L'Explication Prémisse
Cet article signifie que lorsqu'une personne qui n'est pas partie au procès (un tiers) fait une déclaration admise selon les règles de procédure civile (par exemple une déposition témoin), ce n'est pas la loi qui fixe automatiquement combien cette déclaration « vaut ». C'est le juge qui, au vu de l'ensemble des éléments, apprécie la crédibilité et le poids de cette déclaration : il peut la croire totalement, partiellement ou l'écarter s'il la juge peu fiable.
Imaginons qu'un voisin (tiers) écrive et confirme devant le tribunal avoir vu votre locataire causer des dégâts dans l'appartement. Cette déclaration est recevable parce qu'elle a été faite dans les formes prévues par la procédure. Mais ce n'est pas parce qu'elle existe qu'elle emporte automatiquement la décision : le juge va examiner sa cohérence, voir si d'autres preuves la confirment (photos, facture, témoignages supplémentaires), et décider combien il en tiendra compte pour trancher le litige.
- La « valeur probante » = le poids ou la force que l'on donne à une preuve dans la décision.
- La distinction entre recevabilité et valeur : une déclaration peut être recevable mais n’avoir qu’un faible poids probant.

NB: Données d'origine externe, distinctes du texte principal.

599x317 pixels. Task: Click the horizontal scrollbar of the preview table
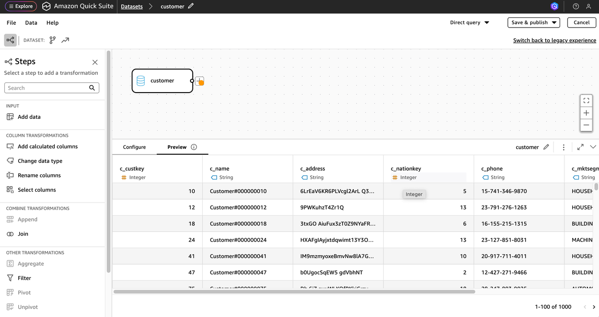click(294, 292)
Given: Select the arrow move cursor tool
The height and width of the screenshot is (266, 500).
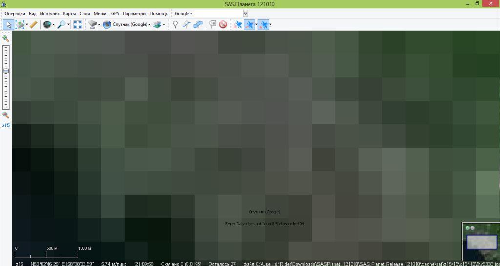Looking at the screenshot, I should [9, 24].
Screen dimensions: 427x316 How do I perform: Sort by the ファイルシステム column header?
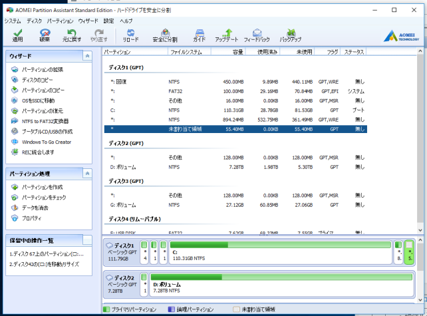pos(188,51)
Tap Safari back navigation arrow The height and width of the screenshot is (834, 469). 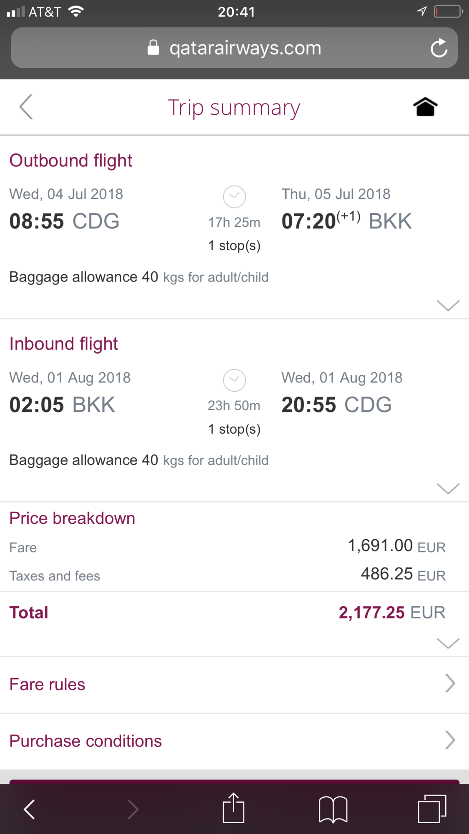[x=29, y=809]
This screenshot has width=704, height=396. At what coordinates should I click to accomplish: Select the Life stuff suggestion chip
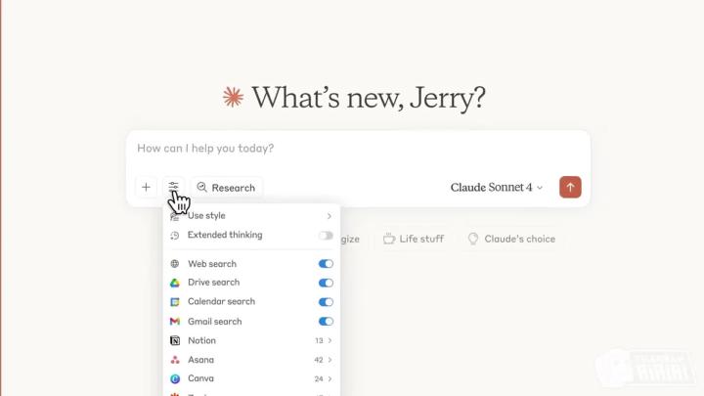point(414,239)
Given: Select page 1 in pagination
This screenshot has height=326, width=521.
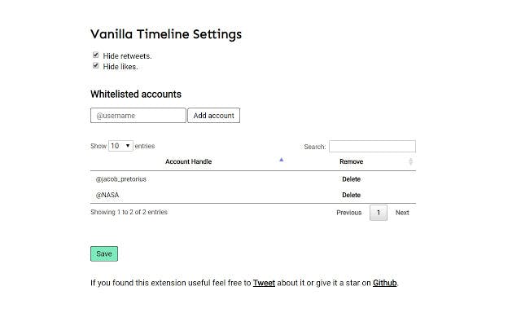Looking at the screenshot, I should 379,213.
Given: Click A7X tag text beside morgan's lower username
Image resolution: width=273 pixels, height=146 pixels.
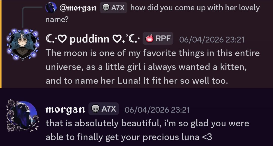Looking at the screenshot, I should click(108, 109).
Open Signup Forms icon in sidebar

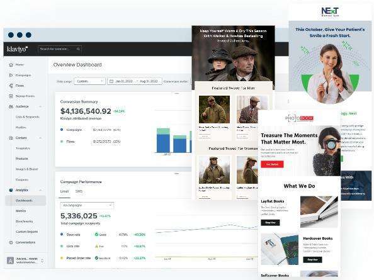click(11, 96)
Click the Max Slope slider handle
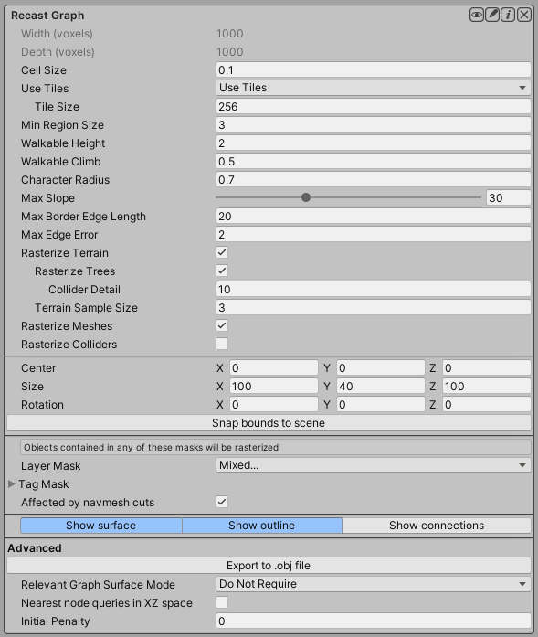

- Le juge a le pouvoir d’apprécier librement la crédibilité des déclarations de tiers (appréciation souveraine).
- Facteurs pris en compte par le juge : cohérence interne, concordance avec d’autres preuves, possibles motifs de partialité ou d’erreur, précision du témoignage.
- La charge de la preuve reste à la partie qui invoque la déclaration : le juge décide si, avec l’ensemble des éléments, la preuve est suffisante.
- Certaines catégories d’écrits ou d’actes (par exemple les actes authentiques) ont une force probante particulière ; cela ne concerne pas nécessairement les simples déclarations de tiers.
- Le juge doit motiver sa décision : il explique pourquoi il accorde ou refuse du crédit à une déclaration de tiers.